Is there nothing this site with any influence it may have can do to put together some kind of crusade against the Cane Toad - I.e. petition the your local MP's both state and council...en masse to do something or to help fund projects to stop the bastards (sorry no other word to express my feelings for this cause) from continueing to push. I know for one this week I've decided to send letters to both local offices...

personally im surprised at the lack of support for such a pressing issue - more pressing than 'climate (bleh) change'

bob brown...you gutless prime minister you. do something old man. your meant to be all over it like flies to a dead sheep.


----------



## fugawi (May 30, 2011)

There is no cash or vote incentives for politicians to bother with it, unlike the dollar signs that light up by forcing a carbon tax on us.


----------



## saratoga (May 30, 2011)

If only cattle ate Cane Toads and were poisoned by them the problem would have been solved years ago.

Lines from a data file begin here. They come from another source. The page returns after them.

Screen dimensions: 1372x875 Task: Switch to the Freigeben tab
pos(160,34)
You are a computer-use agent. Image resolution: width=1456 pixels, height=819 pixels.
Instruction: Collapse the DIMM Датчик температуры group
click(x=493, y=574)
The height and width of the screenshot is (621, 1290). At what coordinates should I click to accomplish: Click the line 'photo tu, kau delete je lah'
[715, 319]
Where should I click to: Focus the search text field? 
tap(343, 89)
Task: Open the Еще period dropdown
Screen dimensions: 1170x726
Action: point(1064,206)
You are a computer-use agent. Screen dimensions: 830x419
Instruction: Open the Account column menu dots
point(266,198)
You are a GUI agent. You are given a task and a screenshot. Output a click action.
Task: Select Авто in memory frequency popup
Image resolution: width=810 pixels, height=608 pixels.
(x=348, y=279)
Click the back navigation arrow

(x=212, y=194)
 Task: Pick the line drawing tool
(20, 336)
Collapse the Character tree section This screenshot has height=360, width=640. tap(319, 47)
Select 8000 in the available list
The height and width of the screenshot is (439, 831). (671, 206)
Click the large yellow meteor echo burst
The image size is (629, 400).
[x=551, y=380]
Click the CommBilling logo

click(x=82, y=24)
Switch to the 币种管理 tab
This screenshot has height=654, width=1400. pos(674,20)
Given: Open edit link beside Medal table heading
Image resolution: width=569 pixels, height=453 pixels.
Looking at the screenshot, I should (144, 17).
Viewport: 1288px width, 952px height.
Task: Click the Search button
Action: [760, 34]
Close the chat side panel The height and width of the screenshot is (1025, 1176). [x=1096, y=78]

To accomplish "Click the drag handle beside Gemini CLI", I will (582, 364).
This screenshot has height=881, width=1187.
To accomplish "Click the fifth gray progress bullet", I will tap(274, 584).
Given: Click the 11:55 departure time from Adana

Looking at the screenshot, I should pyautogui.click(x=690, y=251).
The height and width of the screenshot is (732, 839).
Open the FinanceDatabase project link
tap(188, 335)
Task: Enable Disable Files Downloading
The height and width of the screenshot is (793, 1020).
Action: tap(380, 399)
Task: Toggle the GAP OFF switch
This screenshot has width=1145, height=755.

Unfortunately as Fugawi says ... no economic incentive ... no votes.


----------



## grimbeny (May 30, 2011)

No one has a good method for doing anything about them. All methods used to date have been a waste of time.

In addition the ecological impacts of cane toads is likely to be insignificant compared to other things that are occurring around the world. Climate change will likely send many species extinct and it will displace large populations of people resulting in further land clearing. 

Habitat loss is the biggest cause of species decline world wide.


----------



## slim6y (May 30, 2011)

Exactly grim... The actual impact is insignificant compared to human induced habbitat decline etc etc. 

There was a good catalyst on Quoll School... I'll see if I can find the link:

http://mpegmedia.abc.net.au/tv/catalyst/catalyst_10_11_17.mp4 (direct download from the Catalyst site).

And it is even possible (from reading a Queensland Museum text) that giant huntsmans may actually attack toads. Though, other than this text I've never actually read it elsewhere or seen it occur. 

Even though they're a pest, they're here to stay - so we (like the Catalyst show shows) need to deal with it in the best way we can.


----------



## gus11 (May 30, 2011)

grimbeny said:


> No one has a good method for doing anything about them. All methods used to date have been a waste of time.


 
This isn't entirely true, millions was spent on trying to come up with methods for eradicating toads, and I believe many potential methods were thought up and potentially viable, unfortunately most involved chemicals and methods that could not be realistically used as the effects on native amphibians were unknown. The end result is somewhat the same, nothing can be done about them, but lots of effort was put into trying to stop the toads. Was all a bit late though.


----------



## fugawi (May 30, 2011)

Unfortunately it is not as simple as some may seem to eradicate them. They are poisonous throughout all their life cycles, egg, taddy and adult so they are not vulnerable to native predation.....ever. They can eat anything that fits in their mouth. They have 40 000 or so eggs and almost all make it through to adulthood. They can travel large distances in numbers. It's like the only obstacles are cold and extreme dry. The main question is how do you kill them in numbers, over a huge area, without harming local frogs or other native species and without making the problem worse?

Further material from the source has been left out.